Half of the participants held full-time positions, while the other half worked part-time. The majority had limited work participation at the time of the interview and received some type of financial support, such as sick pay, work assessment allowance, or disability pension.
The first major theme that emerged from the interviews is that people with MS who have mild disability often experience challenges at work that they don’t talk about or dismiss. While all had disclosed their diagnosis at work, these individuals still expressed feelings of worry about how colleagues would respond if they spoke up about their challenges.
“I think openness is generally important, but at the same time, you kind of get those looks, like, ‘Oh my God, poor you.’ And you don’t want that (…). We all want to appear as our best selves, in a way, when we’re around others,” said one patient.
Working tied to identity for many patients in study
A second theme from the interviews is that individually mild MS symptoms such as fatigue or coordination issues can build upon each other, causing increasing difficulty as time goes on. Eventually, these accumulated symptoms can make it hard for patients to keep up with their responsibilities.
“It’s not that I want to stop working by any means, but I’m so tired, and I’m bothered so much in everyday life with, well, the cognitive and physical challenges. MS causes a lot of pain, nerve pain around the body,” said another patient.
The third major theme the researchers highlighted is that MS can affect patients’ sense of self at work.

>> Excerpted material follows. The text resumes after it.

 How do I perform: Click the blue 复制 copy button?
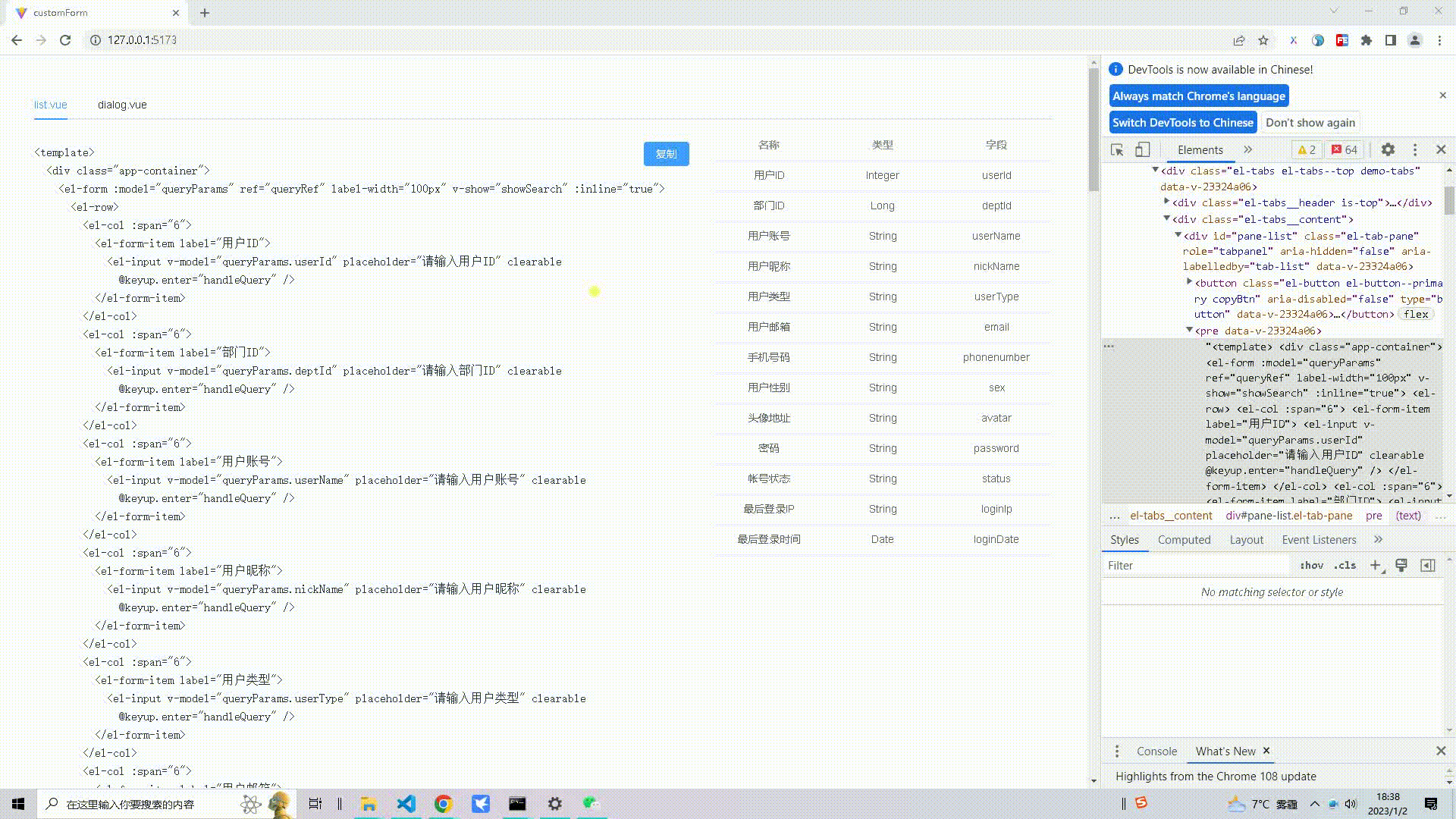click(x=666, y=154)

“I used to be a good [employee], but I’m not today. (….) I don’t jump in anymore. I don’t take it on straight away. I’m reluctant. Because of the challenges I have, the whole situation slows down. I’m a bit afraid of taking responsibility and jumping in. Before, that wasn’t a problem,” one patient said.
Who am I without my job? What am I worth then? (…) Then I kind of lose a lot of my identity.

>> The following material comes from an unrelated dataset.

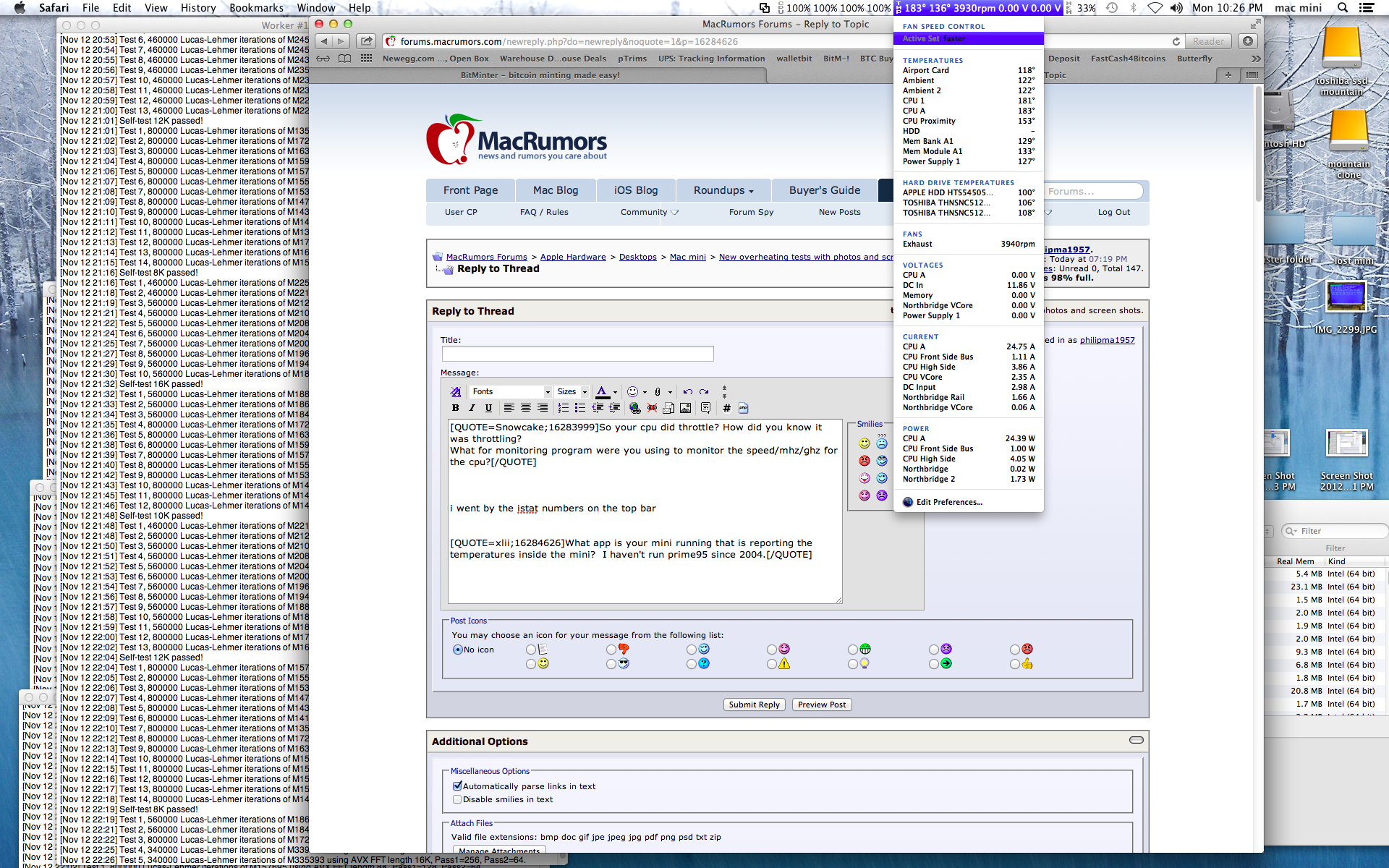Click the ordered list icon
1389x868 pixels.
click(564, 408)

Another patient noted that the impacts of MS aren’t limited only to the workplace because people’s jobs are often a key aspect of their overall identity.
“Who am I without my job? What am I worth then? (…) Then I kind of lose a lot of my identity,” one person said.
According to the researchers, these findings overall highlight the need to provide support for people with early-stage MS who are still working. The team suggested that providing more support for people in this situation could make it easier for them to stay employed and maintain a positive sense of their identity.
“Health professionals and employers should be aware of the vulnerable situation that [people with MS] may face at work and therefore discuss and address work challenges in a manner that [people with MS] maintain their desired self-perception and presentation,” the scientists concluded.
“One approach can be to offer a proactive and understanding communication, offering work situations individualized to promote experiences of capability, as well as a supportive and accepting psychosocial work environment,” the team added.